### Anforderung
Gib die Einträge von der Zeile mit „Where should I“ bis einschließlich zum Ende der Einträge als CSV mit den zwei Spalten „eingabe“ und „ausgabe“ aus. Schreib für jeden Eintrag eine Zeile mit seinem Text und seiner Antwort, jedes Feld in Anführungszeichen, Zeilenumbrüche durch Leerzeichen ersetzt und ohne die Bilder.

***** Daten zur Aufgabe *****

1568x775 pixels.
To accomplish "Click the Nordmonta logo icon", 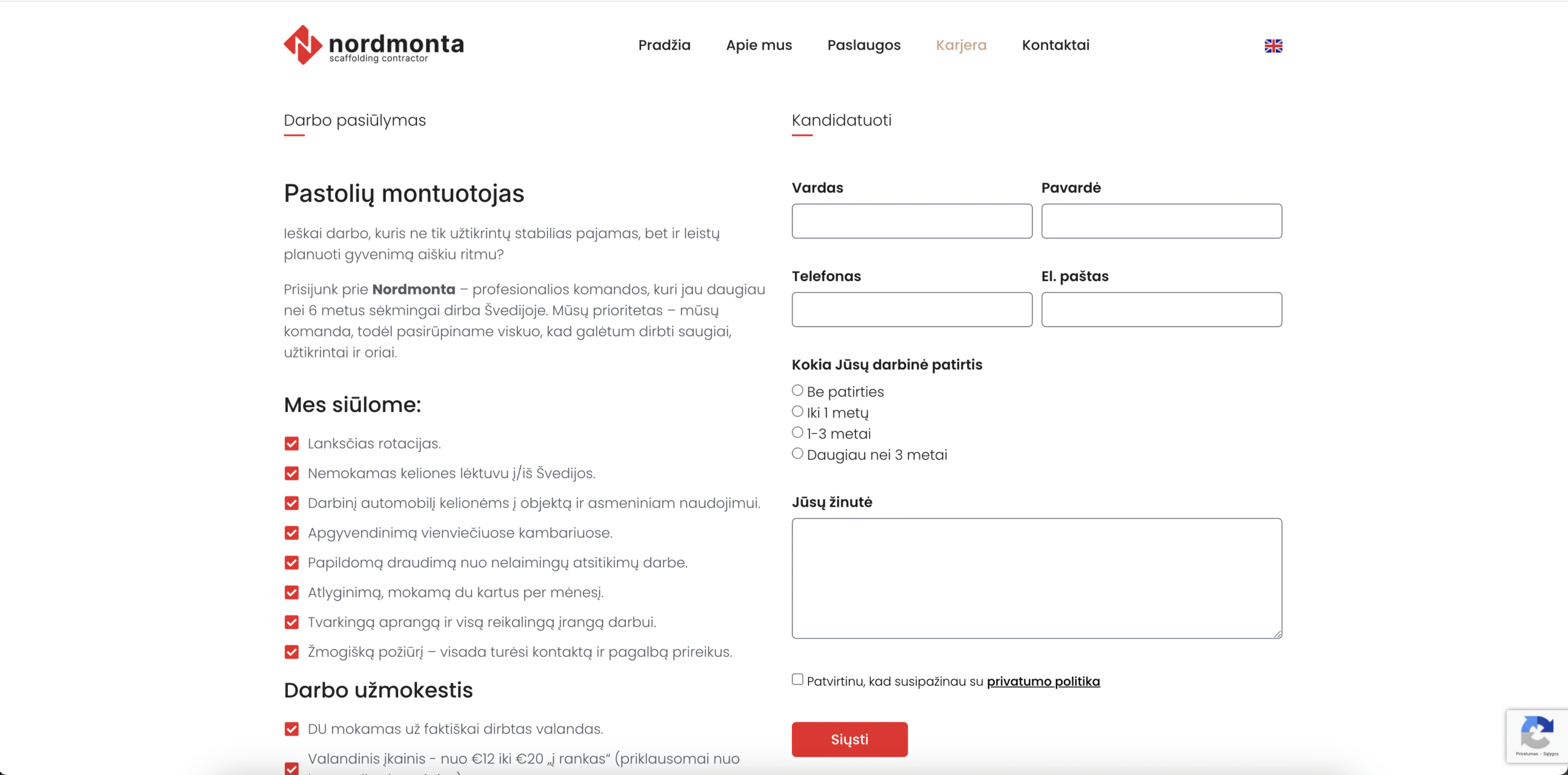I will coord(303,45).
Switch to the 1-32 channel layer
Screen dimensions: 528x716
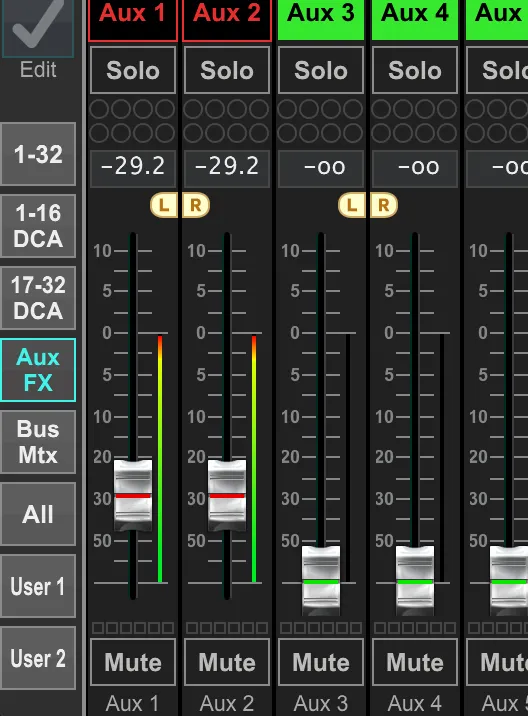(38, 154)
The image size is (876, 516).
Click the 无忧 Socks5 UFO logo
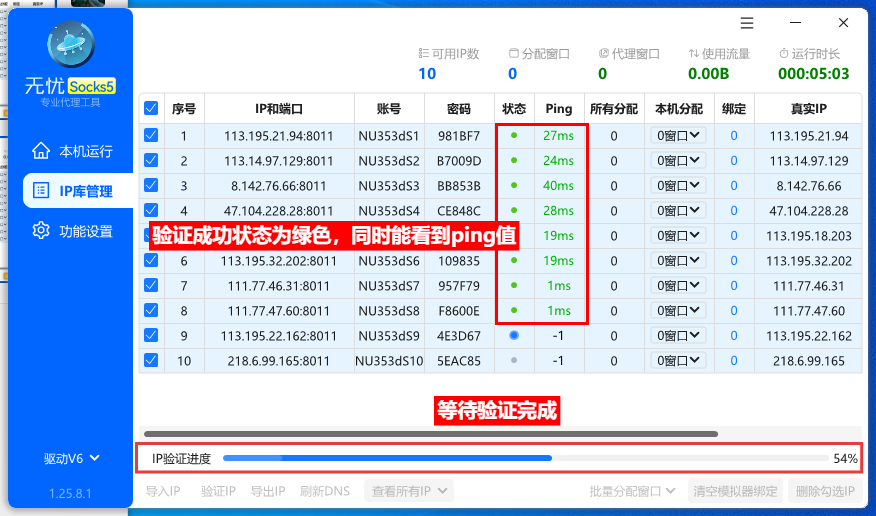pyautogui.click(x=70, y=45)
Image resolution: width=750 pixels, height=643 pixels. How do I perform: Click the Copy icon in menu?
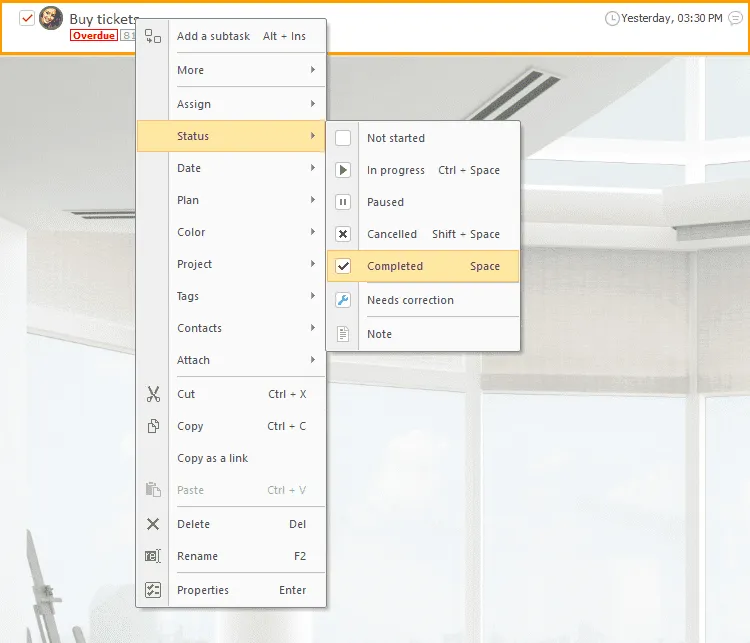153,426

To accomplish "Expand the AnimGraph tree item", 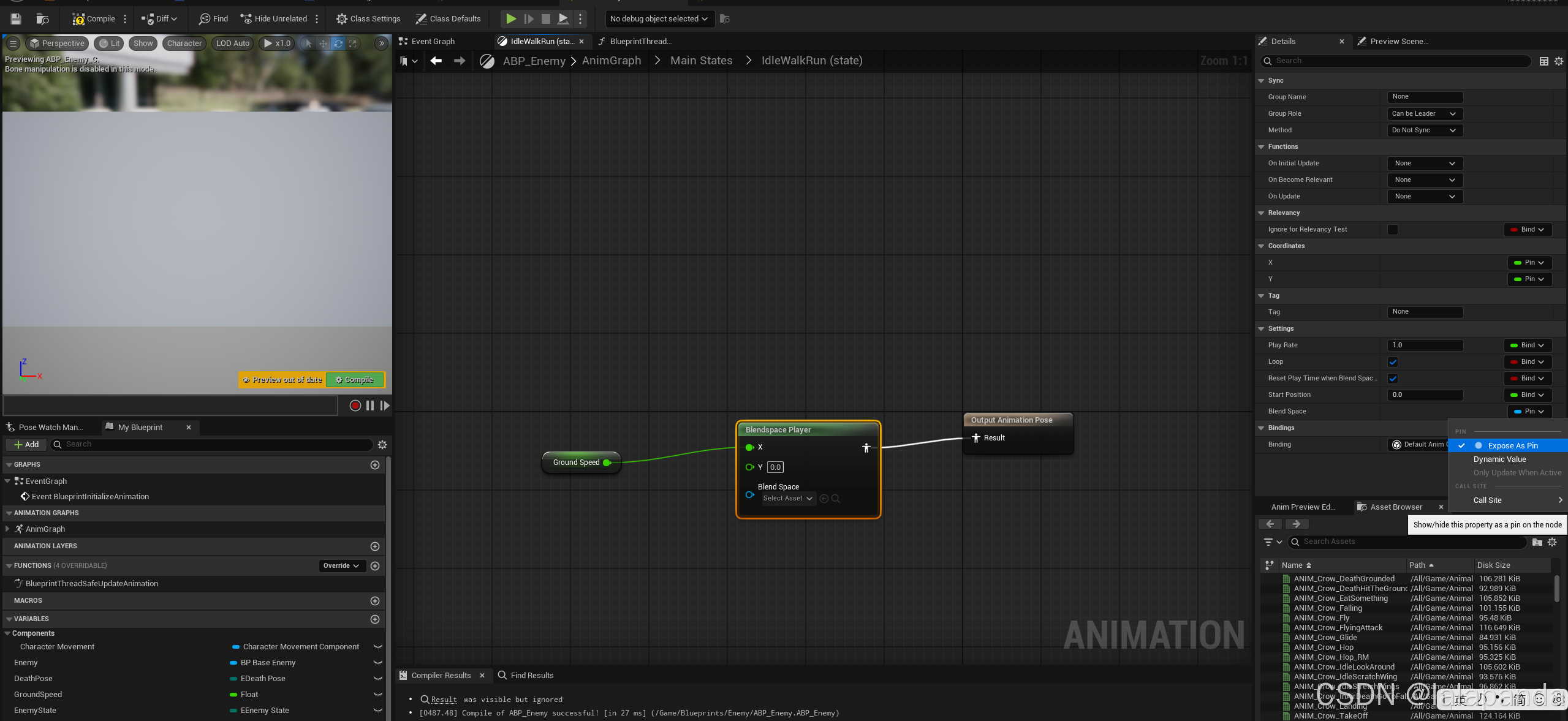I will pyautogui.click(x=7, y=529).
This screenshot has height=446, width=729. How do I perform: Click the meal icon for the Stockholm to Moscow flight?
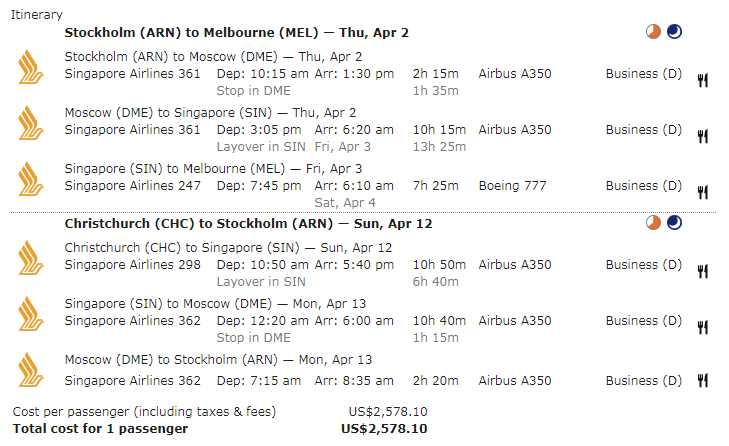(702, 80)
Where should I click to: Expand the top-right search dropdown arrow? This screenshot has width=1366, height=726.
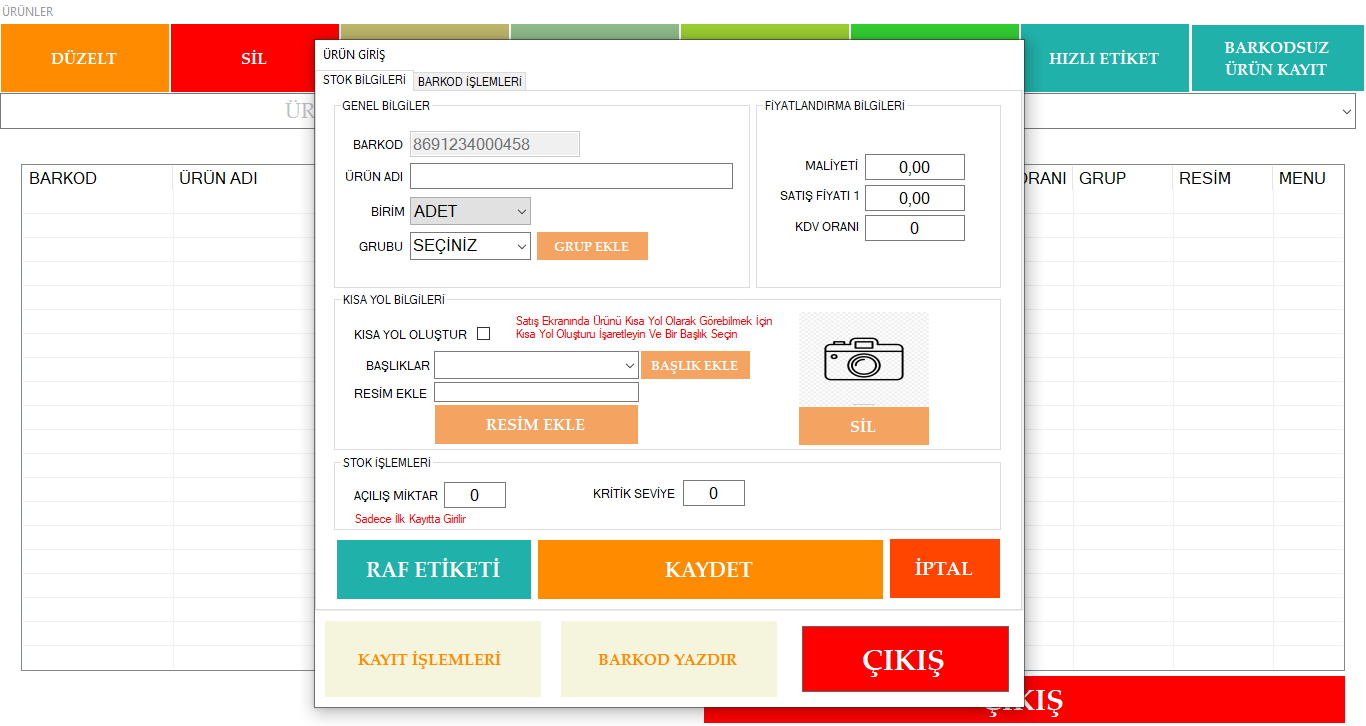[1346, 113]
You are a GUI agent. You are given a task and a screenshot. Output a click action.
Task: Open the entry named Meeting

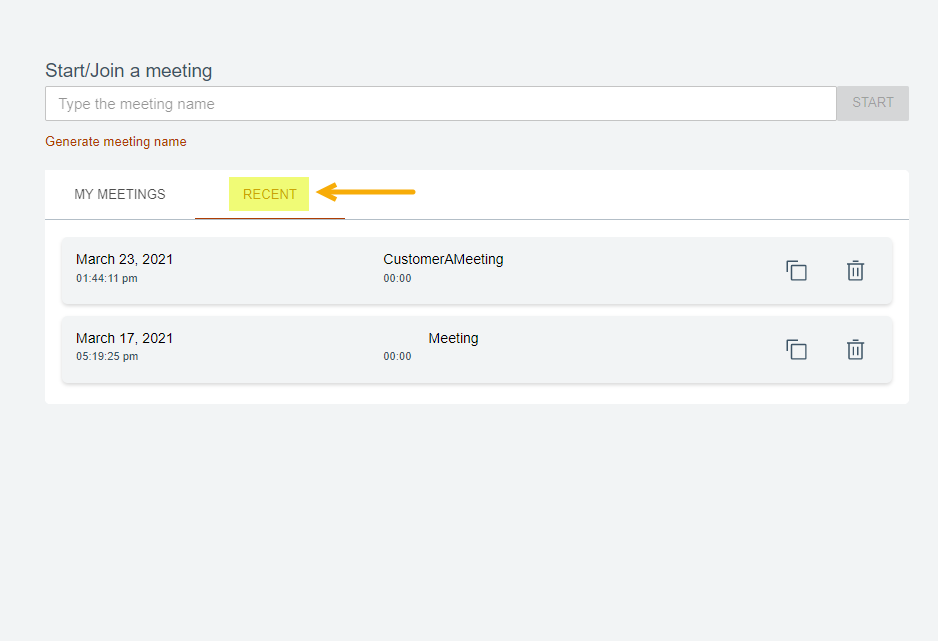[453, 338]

*****

### Lösung
eingabe,ausgabe
"Where should I click to: Expand the top-right search dropdown arrow? This screenshot has width=1366, height=726.","[1346, 113]"
"You are a GUI agent. You are given a task and a screenshot. Output a click action. Task: Open the entry named Meeting","[453, 338]"